This is the 10th in a series of Privacy Tech posts focused on privacy engineering and user experience design from Lea Kissner.
Humans' names are really, really complicated and virtually impossible to handle even vaguely correctly. To start with, not everyone has a name. In some cultures, babies are not named for weeks, months or even years. In some cultures, such as the Matsigenka of the Peruvian Amazon, names are not used at all. You’re unlikely to encounter an adult on the internet who has not adopted some sort of name, given the hurdles necessary to get on the internet in the first place, but babies without names are quite common. In the U.S., they may get a placeholder name of “baby girl/boy,” but that is not universal. How will your system handle this case?
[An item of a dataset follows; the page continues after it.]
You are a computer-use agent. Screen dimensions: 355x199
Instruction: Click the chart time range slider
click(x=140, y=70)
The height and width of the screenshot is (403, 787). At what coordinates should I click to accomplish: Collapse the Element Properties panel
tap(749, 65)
So then you need to handle people who have name(s). They may have one name (for example, people from Java are commonly mononymous), they may get additional names by adding geographical features (for example, their village name), they may get a family name, they may get a name derived from the given name of a parent (for example, literally taking one parent’s given name with a suffix like “ova”) or names derived from the family name of one or both parents. They may have one or more given names and names from religious figures. They may have other words in their name. like “Jr.” or “de” or “e”; dropping those can be significant. Point being, people have a variable number of names and those names may or may not be consistent within family members.
You can’t assume that each person has one ultimately “correct” canonical name, even on a single document. For example, on a German passport, names with an umlaut or letter ß will be spelled two different ways (one transliterated to remove those features). The more character sets you get into, the more ways there are to write a single name. How will you handle people who write the same name in multiple ways? Also, because of restrictive naming laws, because names can be very contextual, and for other reasons, someone’s legal name may not match the name they use for an extended period of time; if your system needs both (e.g., for tax vs display purposes), how will you ensure the right name is used for the right purpose?
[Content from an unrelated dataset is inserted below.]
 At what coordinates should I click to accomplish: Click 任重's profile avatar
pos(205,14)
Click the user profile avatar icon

Names change. People get married, people come out as transgender, people get their name upon graduating from childhood, and people change their names for all sorts of reasons that aren’t tied to major life events. In some cases, the person changing their name never wants to see that old name again. This is often true of transfolk, as well as people who are shedding the name of an abuser. How will their names change in your system? How will you handle multiple names? How will that affect the systems your system is linked to?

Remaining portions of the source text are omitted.